[Stored data entries]

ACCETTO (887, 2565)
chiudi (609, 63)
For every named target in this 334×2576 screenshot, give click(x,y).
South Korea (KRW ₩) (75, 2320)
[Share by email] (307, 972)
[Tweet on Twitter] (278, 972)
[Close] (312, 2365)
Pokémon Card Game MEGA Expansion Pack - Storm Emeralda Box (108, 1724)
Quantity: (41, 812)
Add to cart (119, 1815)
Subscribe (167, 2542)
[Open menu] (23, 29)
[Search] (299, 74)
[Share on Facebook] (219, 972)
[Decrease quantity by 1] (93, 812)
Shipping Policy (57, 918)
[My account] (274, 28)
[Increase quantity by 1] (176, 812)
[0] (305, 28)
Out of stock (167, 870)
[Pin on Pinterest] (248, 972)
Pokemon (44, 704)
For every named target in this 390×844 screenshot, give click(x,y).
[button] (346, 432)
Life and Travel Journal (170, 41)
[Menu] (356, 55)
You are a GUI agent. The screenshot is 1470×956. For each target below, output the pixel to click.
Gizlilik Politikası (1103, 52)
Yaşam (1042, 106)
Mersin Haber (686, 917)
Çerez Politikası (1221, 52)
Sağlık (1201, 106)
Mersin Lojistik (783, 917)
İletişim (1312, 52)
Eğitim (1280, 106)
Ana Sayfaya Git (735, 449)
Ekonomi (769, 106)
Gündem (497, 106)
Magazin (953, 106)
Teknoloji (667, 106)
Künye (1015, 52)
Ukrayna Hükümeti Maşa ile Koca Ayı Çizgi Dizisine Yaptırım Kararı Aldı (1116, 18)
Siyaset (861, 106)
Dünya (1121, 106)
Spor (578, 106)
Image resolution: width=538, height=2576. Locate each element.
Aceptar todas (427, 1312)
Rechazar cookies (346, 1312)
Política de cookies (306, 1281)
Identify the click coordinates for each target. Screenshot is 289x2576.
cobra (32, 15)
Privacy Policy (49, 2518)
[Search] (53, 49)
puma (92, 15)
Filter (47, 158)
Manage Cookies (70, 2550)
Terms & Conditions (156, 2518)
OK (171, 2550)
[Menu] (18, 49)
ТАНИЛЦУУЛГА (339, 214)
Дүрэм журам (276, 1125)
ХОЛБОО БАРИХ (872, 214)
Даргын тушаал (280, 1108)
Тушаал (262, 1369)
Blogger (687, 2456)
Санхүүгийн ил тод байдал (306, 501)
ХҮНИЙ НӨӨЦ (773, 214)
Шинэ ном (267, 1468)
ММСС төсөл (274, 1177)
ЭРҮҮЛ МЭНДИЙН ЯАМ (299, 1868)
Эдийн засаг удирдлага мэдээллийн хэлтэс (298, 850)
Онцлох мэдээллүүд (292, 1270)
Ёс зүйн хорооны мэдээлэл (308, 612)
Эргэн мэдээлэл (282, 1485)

What is required | Each record is to be retyped exactly as written.

Exercise output |
ACCETTO (887, 2565)
chiudi (609, 63)
For every named target in this 334×2576 screenshot, give click(x,y).
South Korea (KRW ₩) (75, 2320)
[Share by email] (307, 972)
[Tweet on Twitter] (278, 972)
[Close] (312, 2365)
Pokémon Card Game MEGA Expansion Pack - Storm Emeralda Box (108, 1724)
Quantity: (41, 812)
Add to cart (119, 1815)
Subscribe (167, 2542)
[Open menu] (23, 29)
[Search] (299, 74)
[Share on Facebook] (219, 972)
[Decrease quantity by 1] (93, 812)
Shipping Policy (57, 918)
[My account] (274, 28)
[Increase quantity by 1] (176, 812)
[0] (305, 28)
Out of stock (167, 870)
[Pin on Pinterest] (248, 972)
Pokemon (44, 704)
For every named target in this 390×844 screenshot, give click(x,y).
[button] (346, 432)
Life and Travel Journal (170, 41)
[Menu] (356, 55)
You are a GUI agent. The screenshot is 1470×956. For each target below, output the pixel to click.
Gizlilik Politikası (1103, 52)
Yaşam (1042, 106)
Mersin Haber (686, 917)
Çerez Politikası (1221, 52)
Sağlık (1201, 106)
Mersin Lojistik (783, 917)
İletişim (1312, 52)
Eğitim (1280, 106)
Ana Sayfaya Git (735, 449)
Ekonomi (769, 106)
Gündem (497, 106)
Magazin (953, 106)
Teknoloji (667, 106)
Künye (1015, 52)
Ukrayna Hükümeti Maşa ile Koca Ayı Çizgi Dizisine Yaptırım Kararı Aldı (1116, 18)
Siyaset (861, 106)
Dünya (1121, 106)
Spor (578, 106)
Image resolution: width=538, height=2576. Locate each element.
Aceptar todas (427, 1312)
Rechazar cookies (346, 1312)
Política de cookies (306, 1281)
Identify the click coordinates for each target. Screenshot is 289x2576.
cobra (32, 15)
Privacy Policy (49, 2518)
[Search] (53, 49)
puma (92, 15)
Filter (47, 158)
Manage Cookies (70, 2550)
Terms & Conditions (156, 2518)
OK (171, 2550)
[Menu] (18, 49)
ТАНИЛЦУУЛГА (339, 214)
Дүрэм журам (276, 1125)
ХОЛБОО БАРИХ (872, 214)
Даргын тушаал (280, 1108)
Тушаал (262, 1369)
Blogger (687, 2456)
Санхүүгийн ил тод байдал (306, 501)
ХҮНИЙ НӨӨЦ (773, 214)
Шинэ ном (267, 1468)
ММСС төсөл (274, 1177)
ЭРҮҮЛ МЭНДИЙН ЯАМ (299, 1868)
Эдийн засаг удирдлага мэдээллийн хэлтэс (298, 850)
Онцлох мэдээллүүд (292, 1270)
Ёс зүйн хорооны мэдээлэл (308, 612)
Эргэн мэдээлэл (282, 1485)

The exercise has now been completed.